Pull out every line of the material that contains the word "dimensions", with case counting, and copy each such line in full.

***** Excerpted data

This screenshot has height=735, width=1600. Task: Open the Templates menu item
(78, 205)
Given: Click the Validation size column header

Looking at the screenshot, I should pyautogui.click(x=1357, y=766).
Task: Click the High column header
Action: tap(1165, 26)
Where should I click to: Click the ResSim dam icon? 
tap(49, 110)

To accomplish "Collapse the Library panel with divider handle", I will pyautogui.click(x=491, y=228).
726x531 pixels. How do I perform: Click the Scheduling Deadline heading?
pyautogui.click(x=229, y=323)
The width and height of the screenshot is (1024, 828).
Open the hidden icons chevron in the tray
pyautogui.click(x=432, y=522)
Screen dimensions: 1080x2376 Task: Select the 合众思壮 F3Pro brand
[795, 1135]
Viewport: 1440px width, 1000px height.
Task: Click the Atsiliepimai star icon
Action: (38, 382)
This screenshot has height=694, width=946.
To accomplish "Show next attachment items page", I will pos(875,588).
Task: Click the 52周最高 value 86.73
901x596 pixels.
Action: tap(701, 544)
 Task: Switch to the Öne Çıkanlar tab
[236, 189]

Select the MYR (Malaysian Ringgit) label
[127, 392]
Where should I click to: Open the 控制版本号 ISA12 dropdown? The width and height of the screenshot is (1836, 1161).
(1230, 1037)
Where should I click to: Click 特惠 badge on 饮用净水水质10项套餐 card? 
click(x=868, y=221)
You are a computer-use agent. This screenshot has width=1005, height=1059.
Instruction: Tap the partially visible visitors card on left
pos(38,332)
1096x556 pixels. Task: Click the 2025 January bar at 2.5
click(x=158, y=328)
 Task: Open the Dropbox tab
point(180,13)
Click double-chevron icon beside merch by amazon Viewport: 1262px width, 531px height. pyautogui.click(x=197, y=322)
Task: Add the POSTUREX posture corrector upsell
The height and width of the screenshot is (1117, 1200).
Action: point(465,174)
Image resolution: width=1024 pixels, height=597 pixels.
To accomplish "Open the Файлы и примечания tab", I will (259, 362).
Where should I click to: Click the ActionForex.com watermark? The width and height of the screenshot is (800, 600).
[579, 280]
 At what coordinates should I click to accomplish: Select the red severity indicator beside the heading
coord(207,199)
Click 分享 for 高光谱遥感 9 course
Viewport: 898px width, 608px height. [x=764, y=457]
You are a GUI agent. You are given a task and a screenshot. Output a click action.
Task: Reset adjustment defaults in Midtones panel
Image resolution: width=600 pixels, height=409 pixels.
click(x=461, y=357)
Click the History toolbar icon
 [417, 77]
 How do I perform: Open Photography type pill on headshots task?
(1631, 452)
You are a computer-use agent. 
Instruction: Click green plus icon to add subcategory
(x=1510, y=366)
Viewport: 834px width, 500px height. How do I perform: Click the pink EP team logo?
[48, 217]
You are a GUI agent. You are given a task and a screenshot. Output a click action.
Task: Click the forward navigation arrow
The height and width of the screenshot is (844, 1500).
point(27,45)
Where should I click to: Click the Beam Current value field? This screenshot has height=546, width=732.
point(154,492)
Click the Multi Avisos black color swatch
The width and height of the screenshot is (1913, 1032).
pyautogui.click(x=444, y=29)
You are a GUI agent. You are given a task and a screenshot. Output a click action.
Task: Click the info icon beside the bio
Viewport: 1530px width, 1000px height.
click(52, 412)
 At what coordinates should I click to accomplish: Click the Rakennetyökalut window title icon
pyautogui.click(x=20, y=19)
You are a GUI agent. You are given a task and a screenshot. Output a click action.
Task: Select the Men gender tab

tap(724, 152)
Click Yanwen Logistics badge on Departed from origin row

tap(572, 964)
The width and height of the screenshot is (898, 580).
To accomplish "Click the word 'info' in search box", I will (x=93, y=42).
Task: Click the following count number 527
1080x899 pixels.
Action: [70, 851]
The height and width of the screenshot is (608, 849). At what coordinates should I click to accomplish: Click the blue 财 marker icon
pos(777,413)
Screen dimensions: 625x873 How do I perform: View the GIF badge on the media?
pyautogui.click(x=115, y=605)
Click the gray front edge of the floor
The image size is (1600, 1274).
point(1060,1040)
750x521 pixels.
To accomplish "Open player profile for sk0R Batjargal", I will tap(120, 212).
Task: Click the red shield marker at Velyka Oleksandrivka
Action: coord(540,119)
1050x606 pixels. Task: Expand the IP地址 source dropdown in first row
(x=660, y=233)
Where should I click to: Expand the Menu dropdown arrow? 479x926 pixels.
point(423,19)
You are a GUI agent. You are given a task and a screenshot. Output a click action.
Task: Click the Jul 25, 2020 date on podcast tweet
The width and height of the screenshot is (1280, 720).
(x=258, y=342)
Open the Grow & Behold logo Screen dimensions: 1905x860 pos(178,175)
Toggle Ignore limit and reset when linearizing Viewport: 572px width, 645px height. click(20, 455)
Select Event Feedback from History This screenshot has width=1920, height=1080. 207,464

**********

§ **Expected output**
Screen dimensions: 1080x2376 Task: Select the 合众思壮 F3Pro brand
Screen dimensions: 625x873 How do I perform: View the GIF badge on the media?
Open the Grow & Behold logo Screen dimensions: 1905x860 pos(178,175)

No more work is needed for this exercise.